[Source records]
-------

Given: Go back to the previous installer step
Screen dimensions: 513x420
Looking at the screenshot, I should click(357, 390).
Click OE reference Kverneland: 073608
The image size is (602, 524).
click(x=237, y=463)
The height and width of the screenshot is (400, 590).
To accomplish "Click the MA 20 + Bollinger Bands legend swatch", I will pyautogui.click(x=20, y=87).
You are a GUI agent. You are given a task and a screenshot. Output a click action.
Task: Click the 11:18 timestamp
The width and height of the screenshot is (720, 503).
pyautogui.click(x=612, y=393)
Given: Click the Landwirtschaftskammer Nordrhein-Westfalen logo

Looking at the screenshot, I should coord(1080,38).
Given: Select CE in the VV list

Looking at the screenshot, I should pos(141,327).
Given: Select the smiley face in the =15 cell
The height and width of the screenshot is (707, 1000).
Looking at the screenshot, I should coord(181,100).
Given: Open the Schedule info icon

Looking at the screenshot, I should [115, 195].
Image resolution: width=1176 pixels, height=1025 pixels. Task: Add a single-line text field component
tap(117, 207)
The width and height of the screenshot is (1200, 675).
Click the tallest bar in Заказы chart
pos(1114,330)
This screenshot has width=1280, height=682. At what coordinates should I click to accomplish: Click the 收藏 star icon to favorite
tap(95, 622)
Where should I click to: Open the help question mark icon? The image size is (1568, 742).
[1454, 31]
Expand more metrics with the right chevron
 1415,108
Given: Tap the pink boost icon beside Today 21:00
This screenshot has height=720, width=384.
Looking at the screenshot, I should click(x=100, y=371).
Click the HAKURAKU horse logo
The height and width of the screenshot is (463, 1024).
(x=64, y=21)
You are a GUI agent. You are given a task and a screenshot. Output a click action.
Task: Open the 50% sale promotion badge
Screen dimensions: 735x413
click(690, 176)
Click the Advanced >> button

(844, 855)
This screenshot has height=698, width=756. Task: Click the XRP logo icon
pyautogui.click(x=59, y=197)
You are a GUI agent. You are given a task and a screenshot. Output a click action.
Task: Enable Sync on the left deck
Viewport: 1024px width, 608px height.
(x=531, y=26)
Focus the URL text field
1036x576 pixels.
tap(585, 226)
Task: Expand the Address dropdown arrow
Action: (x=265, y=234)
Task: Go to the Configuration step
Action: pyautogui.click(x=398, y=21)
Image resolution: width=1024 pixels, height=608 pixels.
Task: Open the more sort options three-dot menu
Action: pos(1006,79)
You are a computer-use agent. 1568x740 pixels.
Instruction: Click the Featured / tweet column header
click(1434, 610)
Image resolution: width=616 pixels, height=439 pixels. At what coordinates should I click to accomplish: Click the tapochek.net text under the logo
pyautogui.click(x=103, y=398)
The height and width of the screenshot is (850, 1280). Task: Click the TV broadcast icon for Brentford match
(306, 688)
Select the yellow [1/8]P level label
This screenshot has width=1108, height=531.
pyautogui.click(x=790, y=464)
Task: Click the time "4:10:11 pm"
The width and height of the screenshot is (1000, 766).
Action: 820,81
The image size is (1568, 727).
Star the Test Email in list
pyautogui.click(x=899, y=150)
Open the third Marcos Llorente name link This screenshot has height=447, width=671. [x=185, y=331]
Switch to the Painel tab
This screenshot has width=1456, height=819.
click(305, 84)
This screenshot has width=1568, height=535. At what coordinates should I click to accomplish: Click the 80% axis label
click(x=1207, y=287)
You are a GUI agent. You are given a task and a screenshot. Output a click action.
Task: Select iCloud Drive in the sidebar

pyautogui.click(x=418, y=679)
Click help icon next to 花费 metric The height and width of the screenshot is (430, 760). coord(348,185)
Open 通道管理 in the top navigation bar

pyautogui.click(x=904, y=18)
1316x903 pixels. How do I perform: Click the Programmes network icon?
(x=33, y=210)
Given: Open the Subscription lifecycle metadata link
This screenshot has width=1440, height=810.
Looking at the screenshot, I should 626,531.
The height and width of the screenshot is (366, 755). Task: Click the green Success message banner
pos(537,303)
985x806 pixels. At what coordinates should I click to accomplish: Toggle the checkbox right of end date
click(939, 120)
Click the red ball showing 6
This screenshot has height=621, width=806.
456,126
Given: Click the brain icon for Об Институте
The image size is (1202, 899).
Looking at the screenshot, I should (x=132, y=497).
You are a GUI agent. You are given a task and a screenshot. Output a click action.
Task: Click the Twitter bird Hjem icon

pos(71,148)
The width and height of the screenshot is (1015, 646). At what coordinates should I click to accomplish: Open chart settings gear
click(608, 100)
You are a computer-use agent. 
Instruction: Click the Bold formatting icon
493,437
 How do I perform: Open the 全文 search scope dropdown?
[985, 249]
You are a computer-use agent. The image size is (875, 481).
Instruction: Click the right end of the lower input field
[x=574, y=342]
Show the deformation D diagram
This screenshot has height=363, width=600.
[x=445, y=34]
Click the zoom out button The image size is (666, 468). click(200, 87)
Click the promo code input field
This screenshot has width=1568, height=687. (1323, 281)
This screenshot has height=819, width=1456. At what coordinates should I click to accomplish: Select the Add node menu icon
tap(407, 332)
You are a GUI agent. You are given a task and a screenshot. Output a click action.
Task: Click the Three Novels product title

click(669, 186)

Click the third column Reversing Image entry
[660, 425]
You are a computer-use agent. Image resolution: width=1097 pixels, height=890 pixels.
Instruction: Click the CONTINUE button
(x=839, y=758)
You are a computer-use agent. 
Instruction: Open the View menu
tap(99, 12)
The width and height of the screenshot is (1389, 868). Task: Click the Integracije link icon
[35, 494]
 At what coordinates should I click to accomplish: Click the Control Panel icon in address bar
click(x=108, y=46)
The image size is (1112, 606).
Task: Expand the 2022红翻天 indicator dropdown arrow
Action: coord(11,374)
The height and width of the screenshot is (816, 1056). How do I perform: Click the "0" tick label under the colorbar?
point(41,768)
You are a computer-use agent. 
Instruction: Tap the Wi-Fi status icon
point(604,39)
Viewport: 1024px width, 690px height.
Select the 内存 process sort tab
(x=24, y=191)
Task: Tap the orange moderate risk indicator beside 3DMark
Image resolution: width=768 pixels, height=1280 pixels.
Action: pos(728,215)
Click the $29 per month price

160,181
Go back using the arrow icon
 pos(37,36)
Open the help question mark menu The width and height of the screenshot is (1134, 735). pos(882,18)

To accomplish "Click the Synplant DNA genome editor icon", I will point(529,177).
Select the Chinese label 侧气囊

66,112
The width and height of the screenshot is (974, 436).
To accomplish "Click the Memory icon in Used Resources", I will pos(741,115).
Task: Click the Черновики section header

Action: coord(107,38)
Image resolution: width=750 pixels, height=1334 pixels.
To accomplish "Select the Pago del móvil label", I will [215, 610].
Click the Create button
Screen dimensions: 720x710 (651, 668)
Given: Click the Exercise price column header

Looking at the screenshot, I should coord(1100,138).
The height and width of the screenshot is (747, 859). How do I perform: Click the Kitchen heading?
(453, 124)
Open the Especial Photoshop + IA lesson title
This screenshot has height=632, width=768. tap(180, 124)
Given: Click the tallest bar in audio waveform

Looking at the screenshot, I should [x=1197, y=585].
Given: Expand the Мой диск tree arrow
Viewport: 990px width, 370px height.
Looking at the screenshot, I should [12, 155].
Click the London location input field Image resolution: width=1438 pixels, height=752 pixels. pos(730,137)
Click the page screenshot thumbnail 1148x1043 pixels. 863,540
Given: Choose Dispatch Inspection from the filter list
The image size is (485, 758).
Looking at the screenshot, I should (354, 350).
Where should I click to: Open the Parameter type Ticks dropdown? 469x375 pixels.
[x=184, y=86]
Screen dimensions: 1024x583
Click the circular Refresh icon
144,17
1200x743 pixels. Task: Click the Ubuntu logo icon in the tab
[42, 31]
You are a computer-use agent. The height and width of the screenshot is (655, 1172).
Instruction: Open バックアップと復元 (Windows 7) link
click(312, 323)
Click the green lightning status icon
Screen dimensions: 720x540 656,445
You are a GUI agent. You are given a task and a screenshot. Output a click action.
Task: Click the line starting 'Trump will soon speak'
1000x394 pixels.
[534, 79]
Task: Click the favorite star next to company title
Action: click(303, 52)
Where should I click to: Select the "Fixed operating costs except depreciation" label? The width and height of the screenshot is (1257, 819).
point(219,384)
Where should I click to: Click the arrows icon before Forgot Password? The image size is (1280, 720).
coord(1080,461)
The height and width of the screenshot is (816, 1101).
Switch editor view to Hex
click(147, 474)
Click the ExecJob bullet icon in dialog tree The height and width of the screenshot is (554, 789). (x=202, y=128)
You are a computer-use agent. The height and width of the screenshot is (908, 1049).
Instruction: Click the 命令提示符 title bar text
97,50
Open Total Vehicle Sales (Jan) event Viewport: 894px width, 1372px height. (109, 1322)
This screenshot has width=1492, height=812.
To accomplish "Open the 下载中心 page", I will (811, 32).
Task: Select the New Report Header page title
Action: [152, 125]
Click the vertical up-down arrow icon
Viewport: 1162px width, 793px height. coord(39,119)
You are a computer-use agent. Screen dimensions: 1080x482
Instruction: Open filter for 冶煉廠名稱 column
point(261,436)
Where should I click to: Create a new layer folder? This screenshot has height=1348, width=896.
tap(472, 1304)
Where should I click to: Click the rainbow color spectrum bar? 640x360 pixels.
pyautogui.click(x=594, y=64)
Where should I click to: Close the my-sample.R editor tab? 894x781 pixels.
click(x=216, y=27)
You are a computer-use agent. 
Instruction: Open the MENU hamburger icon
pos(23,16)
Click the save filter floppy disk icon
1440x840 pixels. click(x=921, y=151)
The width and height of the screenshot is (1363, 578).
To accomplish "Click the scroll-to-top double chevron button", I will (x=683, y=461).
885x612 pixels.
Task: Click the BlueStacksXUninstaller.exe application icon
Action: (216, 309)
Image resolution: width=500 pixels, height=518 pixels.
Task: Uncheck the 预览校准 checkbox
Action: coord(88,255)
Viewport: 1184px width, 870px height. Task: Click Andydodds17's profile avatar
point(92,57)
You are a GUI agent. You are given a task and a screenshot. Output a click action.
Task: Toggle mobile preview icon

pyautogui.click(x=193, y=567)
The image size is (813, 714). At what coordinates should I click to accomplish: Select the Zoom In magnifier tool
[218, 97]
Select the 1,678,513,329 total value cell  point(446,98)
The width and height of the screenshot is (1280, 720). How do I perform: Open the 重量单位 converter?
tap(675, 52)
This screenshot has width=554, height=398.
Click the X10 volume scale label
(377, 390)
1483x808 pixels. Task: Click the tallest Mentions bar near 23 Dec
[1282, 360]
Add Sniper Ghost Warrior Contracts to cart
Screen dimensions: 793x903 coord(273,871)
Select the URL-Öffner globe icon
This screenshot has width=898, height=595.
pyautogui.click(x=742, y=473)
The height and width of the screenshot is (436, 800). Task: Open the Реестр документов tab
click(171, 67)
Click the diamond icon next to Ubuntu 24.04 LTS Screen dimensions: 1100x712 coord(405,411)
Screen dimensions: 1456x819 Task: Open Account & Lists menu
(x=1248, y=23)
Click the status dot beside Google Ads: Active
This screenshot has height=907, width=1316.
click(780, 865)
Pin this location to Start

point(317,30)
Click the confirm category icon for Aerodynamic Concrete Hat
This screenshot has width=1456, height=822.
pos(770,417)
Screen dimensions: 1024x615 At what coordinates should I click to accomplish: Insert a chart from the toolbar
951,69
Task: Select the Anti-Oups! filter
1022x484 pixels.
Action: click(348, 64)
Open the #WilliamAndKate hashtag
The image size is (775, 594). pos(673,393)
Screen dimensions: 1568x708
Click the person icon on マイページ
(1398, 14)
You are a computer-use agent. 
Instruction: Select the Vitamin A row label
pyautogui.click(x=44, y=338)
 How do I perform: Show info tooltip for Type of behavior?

-------

WHAT YOU WILL DO> Give back exactly the lines above, from the line containing "is (908, 1049)." through the line containing "Select the URL-Öffner globe icon", with both end lines and nothing more.

WORKED SOLUTION>
You are a computer-use agent. The height and width of the screenshot is (908, 1049).
Instruction: Click the 命令提示符 title bar text
97,50
Open Total Vehicle Sales (Jan) event Viewport: 894px width, 1372px height. (109, 1322)
This screenshot has width=1492, height=812.
To accomplish "Open the 下载中心 page", I will (811, 32).
Task: Select the New Report Header page title
Action: [152, 125]
Click the vertical up-down arrow icon
Viewport: 1162px width, 793px height. coord(39,119)
You are a computer-use agent. Screen dimensions: 1080x482
Instruction: Open filter for 冶煉廠名稱 column
point(261,436)
Where should I click to: Create a new layer folder? This screenshot has height=1348, width=896.
tap(472, 1304)
Where should I click to: Click the rainbow color spectrum bar? 640x360 pixels.
pyautogui.click(x=594, y=64)
Where should I click to: Close the my-sample.R editor tab? 894x781 pixels.
click(x=216, y=27)
You are a computer-use agent. 
Instruction: Open the MENU hamburger icon
pos(23,16)
Click the save filter floppy disk icon
1440x840 pixels. click(x=921, y=151)
The width and height of the screenshot is (1363, 578).
To accomplish "Click the scroll-to-top double chevron button", I will (x=683, y=461).
885x612 pixels.
Task: Click the BlueStacksXUninstaller.exe application icon
Action: (216, 309)
Image resolution: width=500 pixels, height=518 pixels.
Task: Uncheck the 预览校准 checkbox
Action: coord(88,255)
Viewport: 1184px width, 870px height. Task: Click Andydodds17's profile avatar
point(92,57)
You are a GUI agent. You are given a task and a screenshot. Output a click action.
Task: Toggle mobile preview icon

pyautogui.click(x=193, y=567)
The image size is (813, 714). At what coordinates should I click to accomplish: Select the Zoom In magnifier tool
[218, 97]
Select the 1,678,513,329 total value cell  point(446,98)
The width and height of the screenshot is (1280, 720). How do I perform: Open the 重量单位 converter?
tap(675, 52)
This screenshot has width=554, height=398.
Click the X10 volume scale label
(377, 390)
1483x808 pixels. Task: Click the tallest Mentions bar near 23 Dec
[1282, 360]
Add Sniper Ghost Warrior Contracts to cart
Screen dimensions: 793x903 coord(273,871)
Select the URL-Öffner globe icon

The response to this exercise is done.